[WRITTEN PROBLEM]
Reproduce the following entries verbatim, line for line.

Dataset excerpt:
____________________
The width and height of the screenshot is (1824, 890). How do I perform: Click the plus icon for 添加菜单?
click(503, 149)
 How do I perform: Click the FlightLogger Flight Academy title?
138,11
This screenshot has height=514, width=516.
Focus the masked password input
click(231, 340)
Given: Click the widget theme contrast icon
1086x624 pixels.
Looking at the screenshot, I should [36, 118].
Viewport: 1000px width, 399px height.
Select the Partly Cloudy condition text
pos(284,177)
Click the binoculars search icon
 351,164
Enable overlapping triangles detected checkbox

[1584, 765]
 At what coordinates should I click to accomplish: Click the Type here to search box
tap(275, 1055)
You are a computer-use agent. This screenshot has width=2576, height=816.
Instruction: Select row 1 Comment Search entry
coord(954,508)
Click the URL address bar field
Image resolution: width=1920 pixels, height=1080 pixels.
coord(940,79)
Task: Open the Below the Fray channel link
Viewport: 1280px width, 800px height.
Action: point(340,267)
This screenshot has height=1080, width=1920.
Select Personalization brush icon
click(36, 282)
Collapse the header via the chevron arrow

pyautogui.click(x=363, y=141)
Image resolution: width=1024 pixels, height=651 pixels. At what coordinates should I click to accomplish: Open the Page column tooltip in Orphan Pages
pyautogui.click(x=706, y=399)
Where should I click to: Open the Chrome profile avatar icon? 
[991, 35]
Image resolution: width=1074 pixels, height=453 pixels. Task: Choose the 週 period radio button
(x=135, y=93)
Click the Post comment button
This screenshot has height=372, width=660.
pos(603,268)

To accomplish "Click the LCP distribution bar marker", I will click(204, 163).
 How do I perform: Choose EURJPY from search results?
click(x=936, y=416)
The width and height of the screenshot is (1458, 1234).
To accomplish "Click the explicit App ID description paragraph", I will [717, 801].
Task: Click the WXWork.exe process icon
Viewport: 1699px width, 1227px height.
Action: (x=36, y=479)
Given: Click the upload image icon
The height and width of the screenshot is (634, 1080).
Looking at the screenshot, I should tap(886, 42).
____________________
[RESULT]
The width and height of the screenshot is (1824, 890). How do I perform: Click the plus icon for 添加菜单?
click(503, 149)
 How do I perform: Click the FlightLogger Flight Academy title?
138,11
This screenshot has height=514, width=516.
Focus the masked password input
click(231, 340)
Given: Click the widget theme contrast icon
1086x624 pixels.
Looking at the screenshot, I should [36, 118].
Viewport: 1000px width, 399px height.
Select the Partly Cloudy condition text
pos(284,177)
Click the binoculars search icon
 351,164
Enable overlapping triangles detected checkbox

[1584, 765]
 At what coordinates should I click to accomplish: Click the Type here to search box
tap(275, 1055)
You are a computer-use agent. This screenshot has width=2576, height=816.
Instruction: Select row 1 Comment Search entry
coord(954,508)
Click the URL address bar field
Image resolution: width=1920 pixels, height=1080 pixels.
coord(940,79)
Task: Open the Below the Fray channel link
Viewport: 1280px width, 800px height.
Action: point(340,267)
This screenshot has height=1080, width=1920.
Select Personalization brush icon
click(36, 282)
Collapse the header via the chevron arrow

pyautogui.click(x=363, y=141)
Image resolution: width=1024 pixels, height=651 pixels. At what coordinates should I click to accomplish: Open the Page column tooltip in Orphan Pages
pyautogui.click(x=706, y=399)
Where should I click to: Open the Chrome profile avatar icon? 
[991, 35]
Image resolution: width=1074 pixels, height=453 pixels. Task: Choose the 週 period radio button
(x=135, y=93)
Click the Post comment button
This screenshot has height=372, width=660.
pos(603,268)

To accomplish "Click the LCP distribution bar marker", I will click(204, 163).
 How do I perform: Choose EURJPY from search results?
click(x=936, y=416)
The width and height of the screenshot is (1458, 1234).
To accomplish "Click the explicit App ID description paragraph", I will [717, 801].
Task: Click the WXWork.exe process icon
Viewport: 1699px width, 1227px height.
Action: (x=36, y=479)
Given: Click the upload image icon
The height and width of the screenshot is (634, 1080).
Looking at the screenshot, I should tap(886, 42).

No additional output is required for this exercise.